Ainsi, malgré tous les efforts de l’esprit, on est toujours ramené à la nécessité de trouver un certain nombre de consommateurs non producteurs. Pourquoi ne pas l’avouer ? Pourquoi surtout maintenir un antagonisme plus apparent que réel entre deux classes également indispensables l’une à l’autre, rivales, mais non ennemies, et qui dans la pratique se mélangent et se confondent plus souvent qu’on ne le croirait d’abord ? D’un côté se rangent les agens de la production matérielle, comprenant les ouvriers et la main-d’œuvre en tout genre ; de l’autre, les agens de la partie intellectuelle du service social, dont un grand nombre concourt par le travail de l’esprit à la production matérielle. Cette seconde catégorie de consommateurs non producteurs directs, parmi lesquels figurent les rentiers complètement oisifs, beaucoup moins nombreux qu’on ne pense, consomme et paie les produits et le travail de la première catégorie, qui se trouverait fort au dépourvu, si ces précieux consommateurs disparaissaient, ainsi que le capitaliste, oisif ou non, le lettré, le militaire, l’ingénieur, le savant et l’artiste. L’ouvrier manuel leur doit beaucoup.
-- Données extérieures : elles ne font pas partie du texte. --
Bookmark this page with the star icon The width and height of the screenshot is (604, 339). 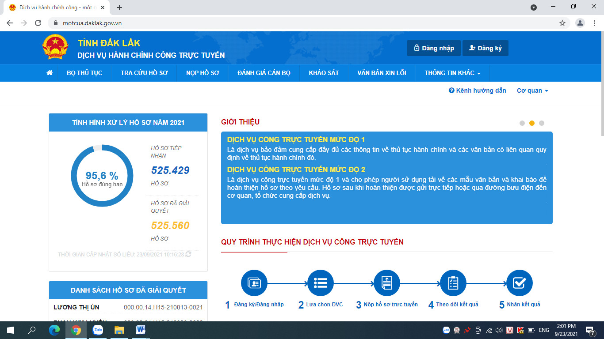(x=562, y=23)
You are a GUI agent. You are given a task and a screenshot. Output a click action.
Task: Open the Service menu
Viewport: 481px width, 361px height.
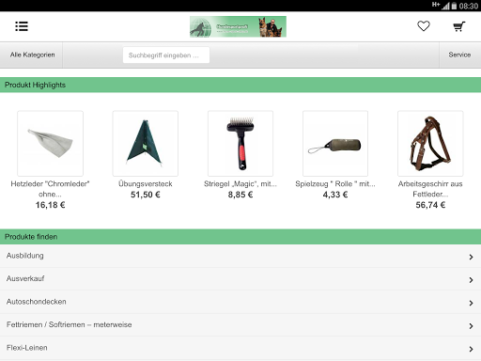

Que serait le travail industriel, agricole et autre, privé de la direction et des fruits du labeur intellectuel, souvent pénible aussi et mal rémunéré ? Il y a là échange de services, ainsi que rétribution mutuelle, dans une réciprocité naturelle et logique, malgré de fâcheuses et inévitables inégalités. Loin que les intérêts de ces deux catégories soient contraires ou hostiles comme ceux des joueurs, pour lesquels la perte de l’un peut seule créer le gain de l’autre, la plus étroite solidarité se révèle, puisque tout l’avoir disponible des plus favorisés doit passer aux mains de ceux qui le sont moins. Le riche est un caissier donné par la nature à l’ouvrier. Supprimez le caissier, vous supprimez la caisse ; il ne reste personne pour payer les différences et acheter le surplus du travail ; les gains et les bénéfices ne sont plus possibles, sans compter que la science et l’étude ont besoin de loisirs et de certaines immunités.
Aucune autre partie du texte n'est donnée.